Un réflexe salvateur

Dominic Stébenne a reçu la médaille du civisme pour avoir sauvé des vies lors d’un accident sur l’autoroute 15. Le Chamblyen reste traumatisé par cette expérience.

Nous sommes le 7 mars 2019. Dominic Stébenne est chauffeur routier spécialisé dans les matières dangereuses. Ce jour, il transporte 25 000 litres d’acétate de vinyle, un produit hautement inflammable utilisé en tant qu’adhésif et dans les peintures à séchage rapide. « Je roule sur l’autoroute 15 à proximité de l’échangeur Turcot, se souvient-il. Soudain, je vois un camion à quelques centaines de mètres devant moi frapper le garde-fou et s’envoler pour atterrir sur le flanc! Mon premier réflexe a été d’immobiliser mon véhicule sans heurter qui que ce soit car deux ou trois voitures restaient entre nous deux. »

Pas le temps de réfléchir

À peine descendu de son camion, Dominic Stébenne perçoit un gros problème. « Le moteur du camion accidenté continue de tourner. Lorsque je l’ai entendu, je comprends qu’une explosion est possible. Pire encore, ce camion transporte aussi des matières dangereuses, soit 1 000 litres de propane. Et le liquide coule jusqu’à ma cargaison. Si le premier camion explose, le mien aussi. D’après moi, l’échangeur n’aurait pas résisté face aux deux explosions et l’accident aurait pu provoquer des centaines de morts! »

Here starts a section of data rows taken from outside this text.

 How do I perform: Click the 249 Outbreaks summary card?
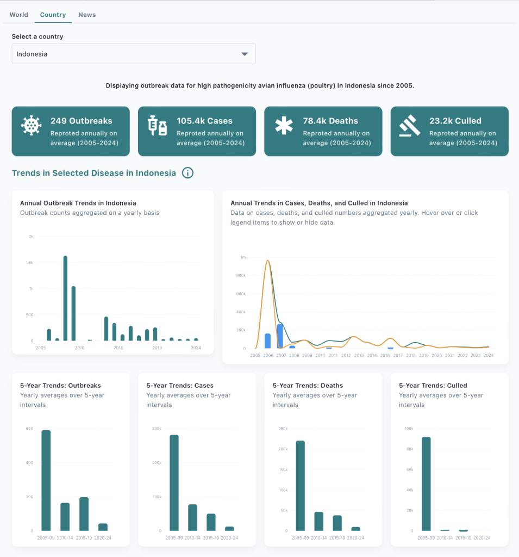pyautogui.click(x=71, y=131)
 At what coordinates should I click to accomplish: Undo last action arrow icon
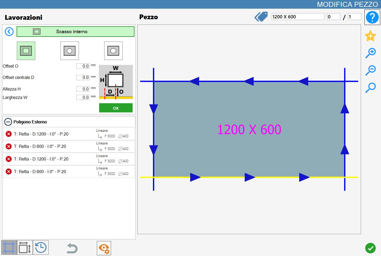pyautogui.click(x=72, y=248)
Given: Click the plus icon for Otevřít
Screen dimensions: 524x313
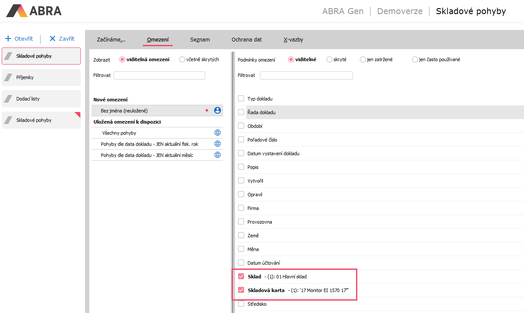Looking at the screenshot, I should click(8, 38).
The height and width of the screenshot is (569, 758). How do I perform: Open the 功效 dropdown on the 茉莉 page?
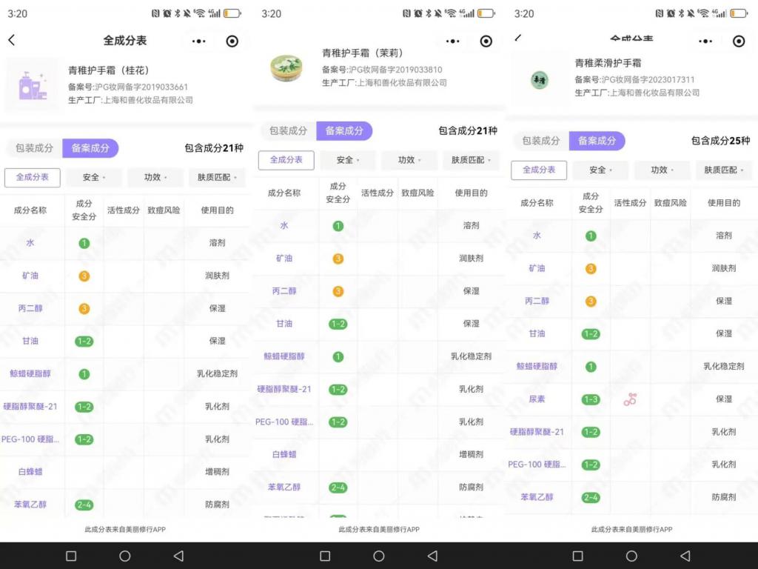[409, 160]
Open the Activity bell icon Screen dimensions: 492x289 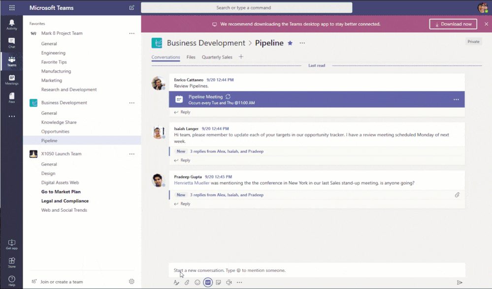[12, 25]
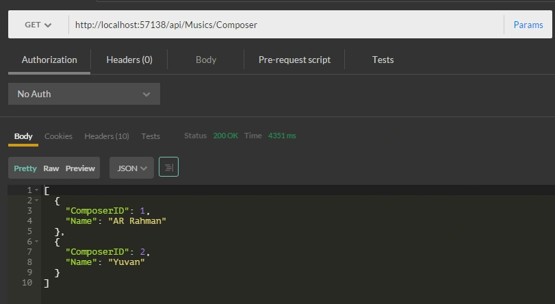The width and height of the screenshot is (555, 304).
Task: Show the response Headers (10) tab
Action: 107,136
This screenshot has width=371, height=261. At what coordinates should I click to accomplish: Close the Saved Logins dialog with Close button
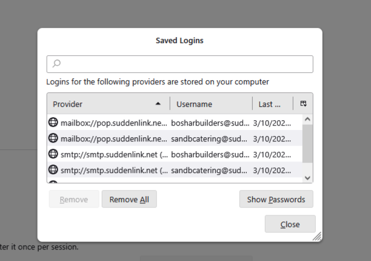pyautogui.click(x=290, y=224)
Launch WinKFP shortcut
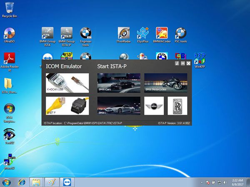 [200, 60]
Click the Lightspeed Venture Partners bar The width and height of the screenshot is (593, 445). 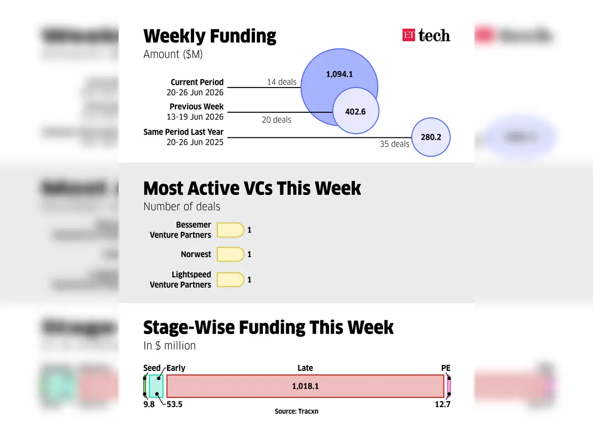pos(230,279)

Instinctivement, le quadragénaire se rue vers la cabine du camion accidenté pour essayer d’éteindre le moteur juste en tournant la clé. « Une femme essaye de secourir le chauffeur mais il est clairement décédé. La cabine est défoncée. J’enfonce donc le pare-brise à coups de pied, me faufile aux côtés du chauffeur pour tourner la clé. L’autre moyen est de déconnecter la batterie mais elle est inaccessible vue la position couchée du camion. »

Reconversion

Une fois le camion éteint, les secours viennent pour effectuer leur mission. « Les sauveteurs m’ont dit que j’avais pris un risque inconsidéré car tout pouvait exploser à n’importe quel moment, se souvient-il. Mais sur le fait, je n’ai pas eu le temps de réfléchir. Je ne me voyais pas me sauver moi-même en laissant des victimes potentielles. Je m’en serais voulu toute ma vie! Mais depuis cela, je vis un traumatisme. Je ne peux plus reprendre ma profession, et c’est dramatique pour moi car c’est ma passion. Aussi, cela a pris du temps pour juste reconduire à nouveau. »

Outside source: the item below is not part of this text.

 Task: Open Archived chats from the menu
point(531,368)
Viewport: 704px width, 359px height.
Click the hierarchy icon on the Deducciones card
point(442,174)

Aujourd’hui, Dominic Stébenne vit au Paraguay avec sa femme en attendant de revenir en Montérégie pour travailler. « Je profite du pays avec ces merveilleux paysages entouré de ma belle-famille. Cette expérience m’a permis de me rendre compte que nous ne sommes pas invincibles. Je pense à retourner aux études. C’est sûr que je ne peux plus conduire un camion ni manipuler des matières dangereuses. »

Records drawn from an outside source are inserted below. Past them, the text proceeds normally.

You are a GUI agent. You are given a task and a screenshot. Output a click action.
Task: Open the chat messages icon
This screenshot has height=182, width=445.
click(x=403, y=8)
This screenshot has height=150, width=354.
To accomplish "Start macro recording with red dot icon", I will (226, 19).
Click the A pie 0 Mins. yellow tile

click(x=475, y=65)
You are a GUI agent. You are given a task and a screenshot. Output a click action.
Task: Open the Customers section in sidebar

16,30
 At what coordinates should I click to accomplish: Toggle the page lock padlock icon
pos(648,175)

Absent lors de la cérémonie, le Chamblyen a été représenté par sa mère. « J’aurais vraiment aimé être là. Je ne l’ai pas fait pour la médaille. N’importe qui aurait pu faire ce que j’ai réalisé ce jour-là, mais personne n’a bougé. D’ailleurs, l’homme qui est paru dans les médias pour raconter la scène et dire que la catastrophe a été évitée m’a juste regardé faire. J’ai trouvé ça drôle sur le coup. »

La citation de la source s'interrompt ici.